Авторы книги «Этика войны в странах православной культуры» исходили из представления, что ценности не столько декларируются и записываются, сколько «воплощаются» и «проживаются» в конкретных ситуациях. А потому к процессу формирования ценностей стоит подходить не через навязывание нормативных установлений. Ценности стоит изучать на основе «свидетельств об опыте войны и нравственном выборе самих участников боевых действий. Лишь в результате изучения функционирования морального выбора в конкретных ситуациях и осмысления опыта войны возможна реконструкция этоса и формулирование этики войны»[9]. [ «Этос» в данном случае это порядок предпочтения ценностей: например, как человек относится к любви и к ненависти, что из этих позиций считает более важным и пр.]
То есть, изучая опыт тех, кто остался человеком в сложнейших условиях, военнослужащий может нащупать тот внутренний строй, который поможет и ему остаться человеком, а также выработать иммунитет к ПТСР, избежать тех ошибок, которые ведут к распаду психики.
В книге Ишмаэля Биха описывается попытка стабилизовать психику мальчиков-воинов, выведенных из войны в Африке, через привитие им установки, что они «не виноваты». Но такая установка разве способна сама по себе исцелить человека, психика которого перепахана войной?
При попытке навязать регламентацию, определяющую, что этично, а что нет, у человека забирают возможность «выздороветь» после войны. Ишмаэль стал выздоравливать, как можно понять из его книги, не вследствие усвоения указанной установки, а вследствие того, что у него был положительный опыт детства. Его любили родители, он играл и общался со сверстниками.
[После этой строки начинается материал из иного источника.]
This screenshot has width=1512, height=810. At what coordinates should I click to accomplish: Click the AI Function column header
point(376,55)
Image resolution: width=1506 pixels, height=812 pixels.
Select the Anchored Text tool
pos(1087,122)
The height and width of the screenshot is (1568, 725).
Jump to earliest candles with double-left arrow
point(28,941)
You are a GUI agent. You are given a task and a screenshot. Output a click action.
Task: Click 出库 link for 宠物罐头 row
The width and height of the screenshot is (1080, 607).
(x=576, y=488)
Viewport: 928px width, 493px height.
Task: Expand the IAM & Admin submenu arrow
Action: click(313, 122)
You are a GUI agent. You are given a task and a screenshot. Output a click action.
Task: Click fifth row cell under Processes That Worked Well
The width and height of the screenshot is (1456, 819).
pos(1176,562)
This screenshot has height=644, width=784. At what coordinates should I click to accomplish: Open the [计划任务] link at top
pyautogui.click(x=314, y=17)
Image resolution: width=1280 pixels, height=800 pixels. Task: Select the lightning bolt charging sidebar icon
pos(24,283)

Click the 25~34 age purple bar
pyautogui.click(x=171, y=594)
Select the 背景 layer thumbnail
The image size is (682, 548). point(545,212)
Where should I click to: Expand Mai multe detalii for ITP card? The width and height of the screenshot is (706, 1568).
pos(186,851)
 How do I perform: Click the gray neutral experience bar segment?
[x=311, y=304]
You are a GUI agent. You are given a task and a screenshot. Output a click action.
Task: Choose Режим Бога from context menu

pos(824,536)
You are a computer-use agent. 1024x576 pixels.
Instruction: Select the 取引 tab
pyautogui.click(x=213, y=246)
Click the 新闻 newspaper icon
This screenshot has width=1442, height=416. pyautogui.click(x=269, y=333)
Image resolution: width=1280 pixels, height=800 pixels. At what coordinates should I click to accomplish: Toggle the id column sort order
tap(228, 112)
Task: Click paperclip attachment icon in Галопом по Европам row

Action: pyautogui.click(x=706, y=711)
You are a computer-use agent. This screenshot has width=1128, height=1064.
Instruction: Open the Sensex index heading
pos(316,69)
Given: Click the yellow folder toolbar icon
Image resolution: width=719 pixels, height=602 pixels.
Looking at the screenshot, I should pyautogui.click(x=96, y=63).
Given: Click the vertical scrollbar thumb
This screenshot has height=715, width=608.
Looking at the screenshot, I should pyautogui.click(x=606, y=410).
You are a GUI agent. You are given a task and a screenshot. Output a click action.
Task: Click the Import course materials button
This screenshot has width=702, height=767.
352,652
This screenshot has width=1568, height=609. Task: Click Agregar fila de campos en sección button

Усвоенный в детстве конструктивный опыт в своё время проявился и направил Ишмаэля к конструктивным поступкам.
Но как начнёт жить после войны человек, которому во время прохождения реабилитации кто-то сказал, что он «не виноват»? Хорошо: ты в первый раз не виноват, никакой рефлексии не возникло. Второй раз тебя втянут, ты тоже пойдёшь убивать? И какой-то незнакомый тебе «дядя», назначенный какой-то комиссией, опять скажет, что ты не виноват. А что, если эти слова скажет лидер группировки, вербующий боевиков? Скажет, что нет вины в том, чтобы убивать тех, кто не похож на членов группировки? Не пахнет ли ситуация развитием инфантильной позиции, характерной для подростка, который не чувствует, да и не хочет понимать смысла совершённого им поступка?
Почему пропагандисты таких подходов не видят третьего пути (помимо жёсткого безапелляционного обличения, с одной стороны, и слов «ты ни в чём не виноват», с другой)? Третий, надспорный, путь имеет примерно следующие очертания. Да, тебя втянули. Но, возможно, ты чувствуешь, что хотя бы на один процент твоя воля принимала участие в том кошмаре, в котором ты жил. Ведь тебе хотелось чувствовать ликование по поводу победы в конкурсе, ты гордился этой победой. И если ты считаешь, что тебя втянули, то хотя бы в этом одном проценте ты можешь покаяться. Ты принимал участие в сжигании деревень. Да, ты амнистирован, но ты можешь выучиться на плотника и своими руками построить хотя бы один дом, в который заселится кто-то из изгнанных тобой. Если ты нёс смерть, неси жизнь. Ты будешь реализовывать эту задачу, и ты будешь развиваться, перерастая себя прежнего.